RomneyCare’ health reform in Massachusetts offers lessons for ‘ObamaCare’
A Gallup poll conducted in March 2011 found that 46 percent of Americans viewed the health care reform law positively while 44 percent viewed it negatively. Meanwhile, 52 percent of Americans questioned in a poll for the Kaiser Family Foundation said they think they don’t have enough information about the health reform law to understand how it will affect them personally, while 47 percent think they do.
The ongoing debate and confusion about the “ObamaCare” health care reform measure — signed into law March 23, 2010 — must sound like a broken record to residents of Massachusetts. After all, they passed their own version of health reform back in 2006; the program is nicknamed “RomneyCare” for Mitt Romney, the governor who helped craft it.
Apples and oranges: The federal health care reform law and the Massachusetts health care reform law provide a study in similarities and differences. |
On one side, Michael Cannon, director of health policy studies at the Cato Institute, says RomneyCare and ObamaCare “share the same design and the same failures.” The benefits of both are “vastly over-hyped” with “phony-baloney promises about controlling costs.”
On the other side, MIT economist and health care expert Jonathan Gruber notes the value of expanding health insurance coverage and says the Massachusetts reform “couldn’t have gone better.”
It’s time to de-spin this issue. How has RomneyCare worked in Massachusetts? What does it foreshadow for American consumers as ObamaCare provisions take effect? The answers hinge on how you get your health insurance.
Employer-sponsored health insurance
Under RomneyCare, businesses with more 10 employees are required to offer health insurance, although workers may have to pay a portion of premiums. Businesses that do not comply must pay fines.
Under ObamaCare, businesses with at least 50 workers that fail to offer adequate health insurance can be fined starting in 2014. One of the incentives to comply: Employers with fewer than 25 workers qualify for tax credits to help offer insurance to their employees.
Since RomneyCare took effect, Massachusetts has seen a jump in employer-provided health insurance, with enrollment rising by 150,000. ObamaCare is likely to cause a similar increase in employer-provided coverage.
But all of this comes at a cost. Massachusetts businesses have had to pay an estimated $750 million since reform began to insure more workers and dependents. The cost to U.S. businesses could turn out to be much higher, since the number of uninsured workers brought into coverage will be far larger.
Individual health insurance
Both RomneyCare and ObamaCare have similar individual mandates. Anyone without acceptable coverage must get it or face stiff tax penalties. This has helped RomneyCare achieve the goal of near-universal coverage. According to a survey by the state Division of Health Care Finance and Policy, 98 percent of Massachusetts residents had health insurance in 2010; a March 2011 report issued by Gallup put the figure close to 95 percent.

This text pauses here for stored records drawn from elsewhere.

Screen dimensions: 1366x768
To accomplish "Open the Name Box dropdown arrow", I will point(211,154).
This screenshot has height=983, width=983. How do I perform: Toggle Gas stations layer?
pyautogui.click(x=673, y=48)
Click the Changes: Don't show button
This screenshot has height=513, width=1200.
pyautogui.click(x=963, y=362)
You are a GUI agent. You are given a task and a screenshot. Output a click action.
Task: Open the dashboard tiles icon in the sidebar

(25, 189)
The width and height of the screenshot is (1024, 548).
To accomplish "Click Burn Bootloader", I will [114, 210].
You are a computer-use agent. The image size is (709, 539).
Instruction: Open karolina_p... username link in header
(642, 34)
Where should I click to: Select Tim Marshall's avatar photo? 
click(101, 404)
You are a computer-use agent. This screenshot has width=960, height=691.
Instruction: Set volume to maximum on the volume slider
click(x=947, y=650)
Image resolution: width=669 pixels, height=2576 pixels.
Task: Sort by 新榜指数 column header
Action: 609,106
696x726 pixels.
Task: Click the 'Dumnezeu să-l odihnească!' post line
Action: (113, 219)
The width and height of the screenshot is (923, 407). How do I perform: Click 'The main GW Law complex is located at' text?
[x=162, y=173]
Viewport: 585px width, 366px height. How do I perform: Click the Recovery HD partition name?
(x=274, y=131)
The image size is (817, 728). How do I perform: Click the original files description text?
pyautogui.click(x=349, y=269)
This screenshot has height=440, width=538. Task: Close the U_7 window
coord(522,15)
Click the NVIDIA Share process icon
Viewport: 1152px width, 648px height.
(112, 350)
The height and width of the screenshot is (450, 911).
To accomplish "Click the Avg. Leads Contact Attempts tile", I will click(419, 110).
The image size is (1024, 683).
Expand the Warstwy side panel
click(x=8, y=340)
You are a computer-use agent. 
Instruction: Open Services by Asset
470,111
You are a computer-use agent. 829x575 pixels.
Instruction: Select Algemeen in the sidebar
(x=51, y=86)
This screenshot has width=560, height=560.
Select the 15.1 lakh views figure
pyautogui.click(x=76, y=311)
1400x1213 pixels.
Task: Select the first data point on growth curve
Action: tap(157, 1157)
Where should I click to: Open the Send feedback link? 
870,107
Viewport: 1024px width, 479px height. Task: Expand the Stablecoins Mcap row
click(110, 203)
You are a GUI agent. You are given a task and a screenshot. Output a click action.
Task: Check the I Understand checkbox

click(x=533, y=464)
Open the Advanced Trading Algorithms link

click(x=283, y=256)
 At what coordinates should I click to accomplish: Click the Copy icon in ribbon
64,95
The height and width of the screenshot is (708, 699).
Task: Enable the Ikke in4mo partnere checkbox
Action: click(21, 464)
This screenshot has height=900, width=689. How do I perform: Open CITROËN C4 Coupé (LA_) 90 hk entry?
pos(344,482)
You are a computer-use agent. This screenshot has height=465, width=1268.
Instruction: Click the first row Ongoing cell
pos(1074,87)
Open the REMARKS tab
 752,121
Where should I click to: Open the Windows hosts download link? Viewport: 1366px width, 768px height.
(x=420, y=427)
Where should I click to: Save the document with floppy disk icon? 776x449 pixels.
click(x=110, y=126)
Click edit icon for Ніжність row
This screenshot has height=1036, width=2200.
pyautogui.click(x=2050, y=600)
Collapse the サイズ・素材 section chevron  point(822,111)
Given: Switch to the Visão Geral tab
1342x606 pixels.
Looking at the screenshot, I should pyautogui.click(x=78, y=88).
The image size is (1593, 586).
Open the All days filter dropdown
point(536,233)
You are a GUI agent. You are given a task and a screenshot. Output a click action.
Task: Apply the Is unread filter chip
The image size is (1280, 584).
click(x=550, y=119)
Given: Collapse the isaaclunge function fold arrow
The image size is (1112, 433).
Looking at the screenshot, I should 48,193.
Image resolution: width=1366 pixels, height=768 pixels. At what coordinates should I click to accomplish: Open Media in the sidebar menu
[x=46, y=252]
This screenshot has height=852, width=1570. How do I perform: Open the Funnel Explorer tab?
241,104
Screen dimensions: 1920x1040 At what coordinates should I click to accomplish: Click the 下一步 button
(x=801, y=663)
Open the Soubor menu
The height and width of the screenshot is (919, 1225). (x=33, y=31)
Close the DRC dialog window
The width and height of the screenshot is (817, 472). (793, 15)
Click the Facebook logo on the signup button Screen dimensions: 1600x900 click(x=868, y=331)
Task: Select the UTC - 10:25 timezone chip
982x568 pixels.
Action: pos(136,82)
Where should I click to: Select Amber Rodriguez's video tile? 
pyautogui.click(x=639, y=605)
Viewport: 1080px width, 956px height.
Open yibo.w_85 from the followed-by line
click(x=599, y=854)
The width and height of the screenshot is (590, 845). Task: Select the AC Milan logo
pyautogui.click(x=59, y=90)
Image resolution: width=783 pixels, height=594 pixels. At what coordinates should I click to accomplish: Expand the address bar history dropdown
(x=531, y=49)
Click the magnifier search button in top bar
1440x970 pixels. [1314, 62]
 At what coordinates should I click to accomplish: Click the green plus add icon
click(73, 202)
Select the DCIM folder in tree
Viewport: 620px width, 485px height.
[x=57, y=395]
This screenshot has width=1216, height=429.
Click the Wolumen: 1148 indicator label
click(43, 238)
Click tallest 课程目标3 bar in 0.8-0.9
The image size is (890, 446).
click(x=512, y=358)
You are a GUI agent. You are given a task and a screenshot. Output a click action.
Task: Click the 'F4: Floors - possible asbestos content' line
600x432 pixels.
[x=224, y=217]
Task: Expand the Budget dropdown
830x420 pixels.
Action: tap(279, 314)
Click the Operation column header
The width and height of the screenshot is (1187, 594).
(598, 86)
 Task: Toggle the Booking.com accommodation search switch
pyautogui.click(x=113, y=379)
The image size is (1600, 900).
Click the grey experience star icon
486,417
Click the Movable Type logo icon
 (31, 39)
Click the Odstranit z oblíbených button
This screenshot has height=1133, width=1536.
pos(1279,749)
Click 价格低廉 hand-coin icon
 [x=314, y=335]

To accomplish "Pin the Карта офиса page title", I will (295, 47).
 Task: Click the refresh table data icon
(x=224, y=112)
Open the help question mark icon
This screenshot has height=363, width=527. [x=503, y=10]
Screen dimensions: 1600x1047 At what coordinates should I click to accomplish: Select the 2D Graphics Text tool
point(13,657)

As governor of Massachusetts, Mitt Romney backed a state health care reform law that has drawn comparisons to the federal health care reform law pushed by President Obama. |
But will ObamaCare show similar results? That could prove tough to answer. According to Michael Widmer, president of the Massachusetts Taxpayers Foundation, factors unique to Massachusetts allowed it to achieve a high level of health insurance coverage relatively quickly. For instance, the state had an unusually high percentage of employers that offered health insurance even before RomneyCare.
“Our uninsured population was already below 10 percent,” Widmer says.
After RomneyCare took effect, many workers without health insurance — particularly healthy young men — enrolled in their employers’ plans to avoid penalties. Widmer cites this as “absolutely key to the success of health reform in Massachusetts.”
Another key to that success: RomneyCare created the Massachusetts Health Connector – a regulated market where policies for small groups and individuals can be purchased. ObamaCare calls for other states to create similar “exchanges” for buying health insurance. The idea is to leverage the power of the free market to give consumers more insurance options.
In Massachusetts, providing near-universal coverage has not been free. Public subsidies have absorbed the costs of coverage for poor households. An analysis from the Massachusetts Taxpayers Foundation found that state spending on health care reform grew from $1.04 billion in 2006 to about $1.75 billion in 2010.
Eric Linzer, senior vice president of the Massachusetts Association of Health Plans, points to rising expenses as a shortcoming of RomneyCare. “For national health reform to work,” he says, “there has to be a major focus on dealing with underlying health care costs.”
Nonetheless, supporters of health care reform maintain that the federal law already is paying dividends.
Ron Pollack, executive director of Families USA, says: “Even though the largest health care improvements will be implemented in the future, huge numbers of seniors, young adults, children and small businesses have already received key pocketbook protections.”